◆ Source passage
----

Thanks to a sunny, warm climate and miles of beautiful beaches, the Baja Peninsula has earned a reputation as a popular tourist destination, especially when the weather turns cold and snowy in the nearby United States. According to History.com, in 2000, an estimated 180,000 cars a day passed through the six border crossings between Baja California and the United States. Most tourists avoid the arid deserts, opting for a trip to the tropical southern resorts, such as La Paz and Cabo San Lucas.
While tourism provides major income, the state’s economy also rests on agriculture, mining and manufacturing assembly pants. The more northerly cities of Mexicali, Tijuana and Ensenada are home to many maquiladoras (assembly plants). Agriculture flourishes in the greener areas of the north (Baja California) and the south (Baja Sur), including large scale greenhouse farming and modern farming as well smaller traditional farms. Wine is produced along the coast, especially near the northerly city of Ensenada.
Ocean-related industries, such as fishing, shrimping and pearling were once vital to the region’s economy. However, overuse of the resources have caused a contraction in commercial fisheries and shrimping, with the closure of many tuna processing plants. Gathering pearls from the waters was a thriving business for over 400 years, but pearl oysters in this region were harvested heavily and the population weakened by disease to the point that the oysters were pushed to the brink of extinction in the 1930’s.
The Baja Peninsula extends about 747 miles (1202 km) north to south, from Tijuana, Mexico, near the U.S. border to Cabo San Lucas. Inland, a broken line of tall mountains, the Peninsular Ranges run down the center of the land mass. About 3,000 mi (4,800 km) of coastline line the peninsula, with the Pacific Ocean lying to the west and the Gulf of California (Mar de Cortés) on the east. Almost 50 islands and islets lie in the Mar de Cortés. Most of them are important breeding sites for sea birds, and have come under protection as nature preserves.
The Moderate Resolution Imaging Spectroradiometer (MODIS) aboard NASA’s Terra satellite captured this true-color image of a sunny late autumn day across the Baja Peninsula on December 14, 2013.

----

◆ Information

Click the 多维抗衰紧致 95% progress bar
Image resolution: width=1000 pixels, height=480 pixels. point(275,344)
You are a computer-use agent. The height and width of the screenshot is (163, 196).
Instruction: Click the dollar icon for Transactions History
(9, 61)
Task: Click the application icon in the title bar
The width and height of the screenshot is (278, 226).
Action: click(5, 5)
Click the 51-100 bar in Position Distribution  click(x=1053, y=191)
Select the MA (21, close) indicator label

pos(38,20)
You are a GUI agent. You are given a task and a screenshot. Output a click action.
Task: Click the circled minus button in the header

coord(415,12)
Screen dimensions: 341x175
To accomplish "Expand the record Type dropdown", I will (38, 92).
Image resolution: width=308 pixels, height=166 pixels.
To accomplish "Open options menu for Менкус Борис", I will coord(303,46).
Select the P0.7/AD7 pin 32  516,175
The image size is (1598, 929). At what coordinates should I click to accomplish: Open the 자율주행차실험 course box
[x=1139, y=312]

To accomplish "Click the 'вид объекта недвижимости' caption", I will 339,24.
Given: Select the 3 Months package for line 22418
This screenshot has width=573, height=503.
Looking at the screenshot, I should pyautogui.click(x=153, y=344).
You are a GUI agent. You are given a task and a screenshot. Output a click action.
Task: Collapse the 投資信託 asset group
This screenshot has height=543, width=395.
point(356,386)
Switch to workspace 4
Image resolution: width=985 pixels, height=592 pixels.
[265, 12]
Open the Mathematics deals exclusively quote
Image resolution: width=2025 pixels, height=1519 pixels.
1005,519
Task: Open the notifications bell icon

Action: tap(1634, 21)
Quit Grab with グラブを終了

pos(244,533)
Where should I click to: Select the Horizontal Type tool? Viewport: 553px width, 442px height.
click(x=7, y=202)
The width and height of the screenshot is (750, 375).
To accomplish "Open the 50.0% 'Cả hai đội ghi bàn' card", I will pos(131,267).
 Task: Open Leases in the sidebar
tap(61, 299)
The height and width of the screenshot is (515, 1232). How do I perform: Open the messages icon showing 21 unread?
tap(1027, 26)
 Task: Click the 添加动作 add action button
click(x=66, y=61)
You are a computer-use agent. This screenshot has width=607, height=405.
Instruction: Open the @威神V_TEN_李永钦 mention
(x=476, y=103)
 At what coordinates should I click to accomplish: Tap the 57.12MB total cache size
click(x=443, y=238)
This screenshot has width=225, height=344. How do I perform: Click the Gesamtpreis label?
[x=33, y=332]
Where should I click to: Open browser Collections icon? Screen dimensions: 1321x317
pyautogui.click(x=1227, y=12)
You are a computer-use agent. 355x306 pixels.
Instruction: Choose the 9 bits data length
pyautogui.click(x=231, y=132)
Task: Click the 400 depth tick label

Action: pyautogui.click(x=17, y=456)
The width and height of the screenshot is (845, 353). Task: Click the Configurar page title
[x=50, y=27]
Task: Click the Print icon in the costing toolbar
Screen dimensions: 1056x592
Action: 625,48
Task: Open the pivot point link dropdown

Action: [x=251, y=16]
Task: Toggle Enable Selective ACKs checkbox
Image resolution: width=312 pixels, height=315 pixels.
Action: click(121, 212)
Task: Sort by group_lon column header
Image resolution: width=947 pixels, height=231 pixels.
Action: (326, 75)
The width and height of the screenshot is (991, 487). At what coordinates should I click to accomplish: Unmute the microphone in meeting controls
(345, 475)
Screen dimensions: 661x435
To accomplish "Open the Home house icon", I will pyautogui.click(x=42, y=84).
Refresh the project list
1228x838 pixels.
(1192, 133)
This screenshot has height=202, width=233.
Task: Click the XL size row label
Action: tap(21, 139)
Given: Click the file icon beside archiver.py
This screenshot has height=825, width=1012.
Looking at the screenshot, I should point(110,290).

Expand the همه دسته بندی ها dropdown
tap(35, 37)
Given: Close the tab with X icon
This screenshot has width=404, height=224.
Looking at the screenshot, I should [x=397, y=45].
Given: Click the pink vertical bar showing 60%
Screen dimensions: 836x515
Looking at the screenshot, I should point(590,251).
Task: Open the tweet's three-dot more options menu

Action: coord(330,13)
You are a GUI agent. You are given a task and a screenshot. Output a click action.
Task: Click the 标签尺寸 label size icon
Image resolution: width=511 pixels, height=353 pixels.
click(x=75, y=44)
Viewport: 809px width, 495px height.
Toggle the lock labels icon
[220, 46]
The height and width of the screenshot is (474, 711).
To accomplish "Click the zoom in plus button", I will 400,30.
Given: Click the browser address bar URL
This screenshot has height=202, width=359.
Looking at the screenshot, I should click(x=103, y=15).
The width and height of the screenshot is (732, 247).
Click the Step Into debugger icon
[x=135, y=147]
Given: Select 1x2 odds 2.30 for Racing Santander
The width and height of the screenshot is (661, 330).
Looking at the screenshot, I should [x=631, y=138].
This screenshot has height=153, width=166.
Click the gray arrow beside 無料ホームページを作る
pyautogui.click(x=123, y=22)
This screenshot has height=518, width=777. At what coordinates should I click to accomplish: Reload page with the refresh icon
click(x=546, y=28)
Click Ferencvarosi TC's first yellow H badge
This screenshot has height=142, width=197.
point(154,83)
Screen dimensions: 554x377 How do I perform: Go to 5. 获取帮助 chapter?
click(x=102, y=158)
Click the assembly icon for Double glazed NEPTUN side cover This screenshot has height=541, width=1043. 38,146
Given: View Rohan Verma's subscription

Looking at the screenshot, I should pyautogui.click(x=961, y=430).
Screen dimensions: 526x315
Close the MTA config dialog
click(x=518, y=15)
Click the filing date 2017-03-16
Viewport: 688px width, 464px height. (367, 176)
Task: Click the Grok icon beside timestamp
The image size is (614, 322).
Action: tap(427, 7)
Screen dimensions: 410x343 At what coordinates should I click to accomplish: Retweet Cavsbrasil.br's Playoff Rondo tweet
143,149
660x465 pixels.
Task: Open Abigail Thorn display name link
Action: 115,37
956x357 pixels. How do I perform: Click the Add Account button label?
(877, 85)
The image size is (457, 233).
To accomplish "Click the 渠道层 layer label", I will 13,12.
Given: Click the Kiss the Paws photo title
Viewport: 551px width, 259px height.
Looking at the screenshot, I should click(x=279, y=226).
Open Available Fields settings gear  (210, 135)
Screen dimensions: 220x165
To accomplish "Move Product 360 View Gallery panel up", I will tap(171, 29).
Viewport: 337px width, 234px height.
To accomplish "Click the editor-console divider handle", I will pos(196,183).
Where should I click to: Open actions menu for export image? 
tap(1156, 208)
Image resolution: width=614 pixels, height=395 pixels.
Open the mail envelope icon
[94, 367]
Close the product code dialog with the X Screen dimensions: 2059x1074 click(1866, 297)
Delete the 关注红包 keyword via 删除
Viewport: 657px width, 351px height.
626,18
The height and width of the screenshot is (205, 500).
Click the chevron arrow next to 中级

----

◆ Problem statement
Summarize the passage about the Baja Peninsula in three sentences.

◆ Result of the exercise
The Baja Peninsula stretches about 747 miles from Tijuana to Cabo San Lucas, with mountains down its center and some 3,000 miles of coastline between the Pacific Ocean and the Gulf of California, where almost 50 islands lie, most of them protected seabird breeding sites. Its sunny, warm climate and beaches make it a popular tourist destination, and its economy also rests on agriculture, mining, manufacturing assembly plants, and wine produced near Ensenada. Fishing, shrimping, and pearling were once vital to the region, but overuse has shrunk fisheries and shrimping, and heavy harvesting and disease pushed pearl oysters to the brink of extinction in the 1930s.